Among other activities, the 20-year-old EBNet produced “The New Carbon Architecture: Building to Cool the Climate,” published in 2017 by New Society Publishers. The book is a collaboration with the Carbon Leadership Forum, led by Kate Simonen, also a Top 25 Newsmaker, for championing embodied carbon reduction in building production. EC is the sum total of greenhouse gases emitted in building production, from material extraction to the jobsite.

Like all EC reductionists, King is on a mission to change the built environment from being a net emitter to a net absorber of greenhouse gases. “I’m a life-long tree-hugger,” says the 65-year-old King, who still sees himself as a bewildered kid in engineering school—the only one with a ponytail.

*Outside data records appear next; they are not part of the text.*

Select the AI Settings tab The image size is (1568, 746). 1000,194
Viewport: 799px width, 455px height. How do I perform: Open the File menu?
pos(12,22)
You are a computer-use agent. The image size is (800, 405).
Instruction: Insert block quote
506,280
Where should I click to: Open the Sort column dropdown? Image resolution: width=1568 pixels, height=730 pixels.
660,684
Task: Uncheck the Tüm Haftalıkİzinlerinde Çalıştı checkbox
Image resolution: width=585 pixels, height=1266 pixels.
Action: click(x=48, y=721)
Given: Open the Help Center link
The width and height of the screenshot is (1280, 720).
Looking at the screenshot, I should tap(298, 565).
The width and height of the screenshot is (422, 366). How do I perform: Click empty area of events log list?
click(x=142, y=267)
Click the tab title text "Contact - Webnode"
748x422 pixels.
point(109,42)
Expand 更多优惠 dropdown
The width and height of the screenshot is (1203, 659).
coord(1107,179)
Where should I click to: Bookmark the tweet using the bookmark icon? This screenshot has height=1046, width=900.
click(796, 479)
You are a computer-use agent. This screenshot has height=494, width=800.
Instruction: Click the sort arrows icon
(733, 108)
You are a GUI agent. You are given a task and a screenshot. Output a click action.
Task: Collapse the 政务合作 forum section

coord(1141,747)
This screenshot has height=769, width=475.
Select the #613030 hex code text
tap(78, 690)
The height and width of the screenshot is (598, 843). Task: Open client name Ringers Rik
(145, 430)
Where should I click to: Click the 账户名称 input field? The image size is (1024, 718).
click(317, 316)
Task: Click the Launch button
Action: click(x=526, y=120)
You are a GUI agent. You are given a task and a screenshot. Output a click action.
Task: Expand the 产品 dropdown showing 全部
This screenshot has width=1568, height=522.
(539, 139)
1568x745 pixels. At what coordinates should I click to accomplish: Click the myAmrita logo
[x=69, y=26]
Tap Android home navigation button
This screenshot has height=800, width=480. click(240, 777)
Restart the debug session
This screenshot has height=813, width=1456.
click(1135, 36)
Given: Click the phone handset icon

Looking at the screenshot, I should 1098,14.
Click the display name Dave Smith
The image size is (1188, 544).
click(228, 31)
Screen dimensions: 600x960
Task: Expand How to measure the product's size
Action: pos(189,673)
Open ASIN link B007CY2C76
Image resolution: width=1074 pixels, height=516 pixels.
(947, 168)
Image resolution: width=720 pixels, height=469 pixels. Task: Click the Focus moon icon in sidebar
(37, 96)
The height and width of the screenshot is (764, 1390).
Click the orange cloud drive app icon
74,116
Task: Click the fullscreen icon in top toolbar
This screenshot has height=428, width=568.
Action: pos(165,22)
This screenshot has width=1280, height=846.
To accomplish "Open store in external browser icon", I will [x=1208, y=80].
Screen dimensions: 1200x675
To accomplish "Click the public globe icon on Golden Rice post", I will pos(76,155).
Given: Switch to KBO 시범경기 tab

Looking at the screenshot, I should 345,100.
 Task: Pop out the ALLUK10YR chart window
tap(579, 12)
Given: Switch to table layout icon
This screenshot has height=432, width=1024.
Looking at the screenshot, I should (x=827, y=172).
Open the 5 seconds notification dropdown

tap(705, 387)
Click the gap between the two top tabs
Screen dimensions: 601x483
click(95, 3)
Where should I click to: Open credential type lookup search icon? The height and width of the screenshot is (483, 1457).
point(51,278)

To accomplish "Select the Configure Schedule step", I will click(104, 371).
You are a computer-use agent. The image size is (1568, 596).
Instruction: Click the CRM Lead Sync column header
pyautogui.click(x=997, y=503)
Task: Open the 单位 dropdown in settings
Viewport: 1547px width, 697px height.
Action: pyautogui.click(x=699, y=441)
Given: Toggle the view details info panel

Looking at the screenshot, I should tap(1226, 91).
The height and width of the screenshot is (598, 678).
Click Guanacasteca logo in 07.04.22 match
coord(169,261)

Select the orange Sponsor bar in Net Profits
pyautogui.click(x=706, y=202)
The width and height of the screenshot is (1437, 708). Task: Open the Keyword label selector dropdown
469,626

In 1978, King graduated with a Bachelor of Science degree in architectural engineering from the University of Colorado Boulder. In 1989, still not grounded, he moved back to his native California and hung out his shingle. Things changed when, on a four-day hike in the Sierras, he met green architect Sim Van der Ryn.

They hit if off. Subsequently, Van der Ryn asked King to work on the 5,000-sq-ft Real Goods Solar Living Center, which contains earth-plastered straw bale walls, high-volume fly-ash concrete columns and sustainably produced lumber.

King calls it his most successful green project. Not only that, he had found his calling in sustainable materials. In 1996, Ecological Design Press published his “Buildings of Earth and Straw.” In 2005, King wrote about high-volume fly-ash concrete in “Making Better Concrete,” published by Green Building Press. “Design of Straw Bale Buildings” followed in 2006, also published by Green Building Press. And from 1999 through 2016, King organized five BuildWell conferences on materials.

All the while, he supported himself and his family by practicing engineering. “It was a Robin Hood existence,” he says. “I worked for the rich to feed the poor.”

Nadav Malin, president of consultant BuildingGreen, calls King an inspiration. “He is driven by the imperative of using readily available and low-impact materials to protect the planet,” says Malin. And “he is talented and confident enough to work from first principles and figure out how to build with materials that don’t come from the typical supply yard.”

For the concrete code, King was the visionary, says Alice Zanmiller, who as the planner for Marin County’s sustainability team managed the code project, including the up-to-$206,456 grant from the Bay Area Air Quality Management District.

Marin County intends to promote the standard to other jurisdictions and provide guidance on how to replicate it. Alameda and San Francisco counties are already weighing action. “There is no news yet about others adopting the code, but we are hopeful,” Zanmiller says.